Eelis / cxxdraft-htmlgen

Generates https://eel.is/c++draft
Other
165 stars 12 forks source link

Courier New does not render U+0301 correctly #103

Closed timsong-cpp closed 1 year ago

timsong-cpp commented 1 year ago

This affects s9 in https://eel.is/c++draft/format.string.escaped#example-1: image

The accent should be on the e, not the quote, like:

image

Eelis commented 1 year ago

What browser are you using? It looks ok on my machine with both Chromium (111.0.5560.0) and Firefox (116.0.3): image

timsong-cpp commented 1 year ago

Chrome 116.0.5845.111 on Windows 10. The whole line looks like

image

This is clearly using a different font - your screenshot has a dot inside 0 and no serifs in u. Looking at the sample on Wikipedia I don't think yours is actually using Courier New?

Eelis commented 1 year ago

Ah, I indeed didn't have Courier New installed, and so it used Liberation Mono instead.

I've now installed the MS Fonts, but the result still looks ok: image

timsong-cpp commented 1 year ago

Different font version perhaps? This is what I see in Windows font settings with the text copied in, so it definitely looks font-related:

image

Eelis commented 1 year ago

font-manager shows:

image

Eelis commented 1 year ago

Perhaps it would be useful to file a support ticket with Microsoft, to ask if there's anything they can do to make Courier New work well on their platform?

timsong-cpp commented 1 year ago

I see the same issue in both Chrome and Safari on my iPhone too, so it’s not just MS.

Eelis commented 1 year ago

I see, interesting. I just tried with Firefox and Chrome on my Android phone, and both rendered the character correctly.

Eelis commented 1 year ago

Purely speculative hypothesis: maybe the combining characters for accents are not in Courier New proper, but Linux cleverly uses the missing characters from another font, while Windows/Mac lack this sophistication?

timsong-cpp commented 1 year ago

It's definitely the font: copying the 6.92 font to WSL breaks rendering in Chrome-in-WSL, while the 2.82 font renders as desired in https://fontdrop.info/ in Chrome-on-Windows.

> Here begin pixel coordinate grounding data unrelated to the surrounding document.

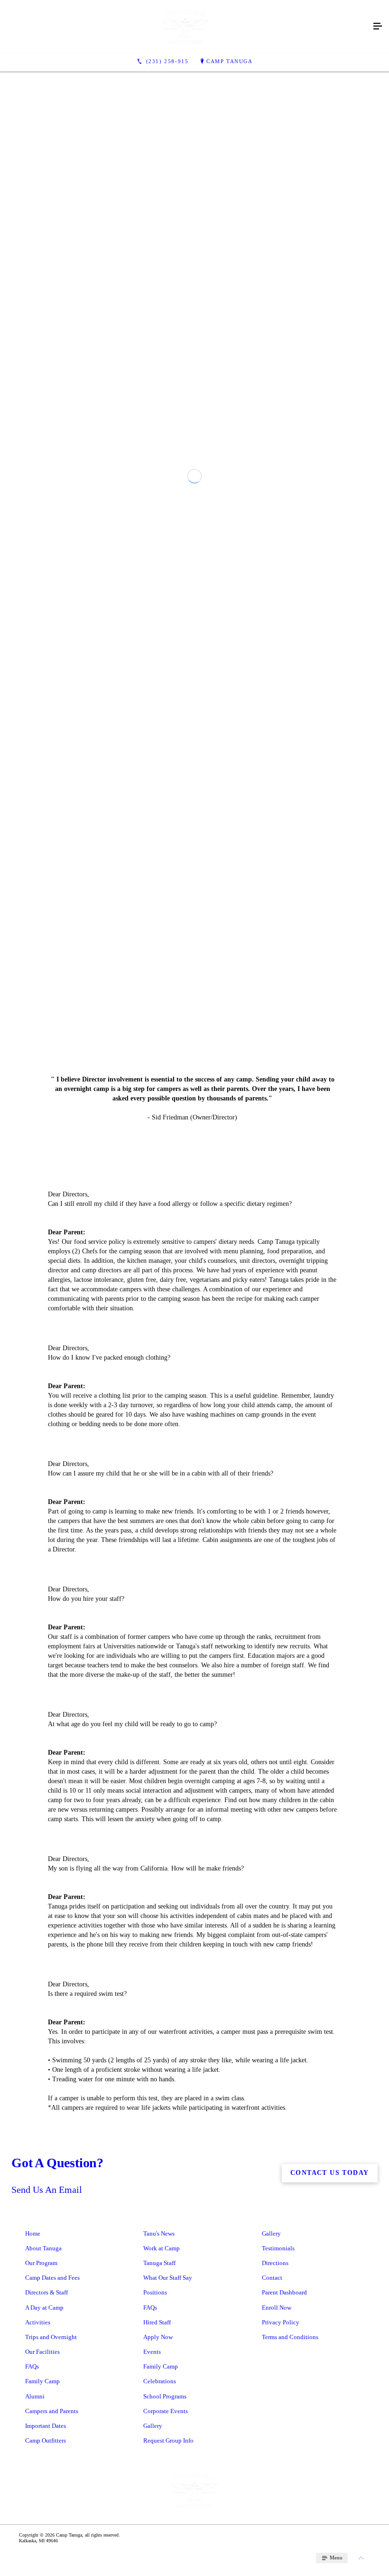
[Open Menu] (377, 26)
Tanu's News (159, 2569)
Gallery (271, 2569)
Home (32, 2569)
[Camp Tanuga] (185, 27)
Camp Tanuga (229, 61)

Perhaps the 2.82 version is so old that it led to some sort of default or compatibility handling that ends up being better for this particular case?

Also, both versions are not very monospace-y for Cyrillic (see the s2 example). It might be worthwhile to consider using a different font if the only version that semi-works is an ancient version not installed anywhere by default.

Eelis commented 1 year ago

Ah, thanks for the investigation. Good idea, I've switched to Roboto Mono now.

jengelh commented 6 months ago

Between the last comment and now, Roboto was switched out for Noto. Along that timeline, the problem with a misplaced dot reappeared. Today, it looks like so in Firefox/Linux:

1

Remember that 'ẹ́' is comprised of U+0065,U+0301,U+0323. In css2_002.css, we find that Noto is redefined from piecewise sub-files:

/* cyrillic */
@font-face {
  font-family: 'Noto Sans Mono';
 ...
  unicode-range: U+0301, U+0400-045F, U+0490-0491, U+04B0-04B1, U+2116;
}
/* vietnamese */
@font-face {
  font-family: 'Noto Sans Mono';
 ...
  unicode-range: U+0102-0103, U+0110-0111, U+0128-0129, U+0168-0169, U+01A0-01A1, U+01AF-01B0, U+0300-0301, U+0303-0304, U+0308-0309, U+0323, U+0329, U+1EA0-1E
}

[Edit: U+0301 is provided by two files. That alone seems problematic, as you can no longer which one wins.]

if I comment out the cyrillic block, the dot moves. My hypothesis is that the stitching done with unicode-range may cause the combination of a "latin"-source U+0065 with a "cyrillic"-sourced U+0301, and causing the page renderer to ignore all the kerning pairs in both "latin" and "cyrillic" sources involving U+0301 (because it's two separate fonts at this point!), thus misplacing the dot.

The remedy, I think, is to not use woff fragments anymore and replace it by downloading a single (large) font file that covers all scripts at once. This would be a somewhat significant change; https://eel.is/c++draft/format.string.escaped#example-1 currently downloads 34KB of font fragments, but NotoMono as a single entity would weigh in at ~207KB (when woff-ed).

(A PR is not deemed necessary currently, since we're evaluating other font choices anyway.)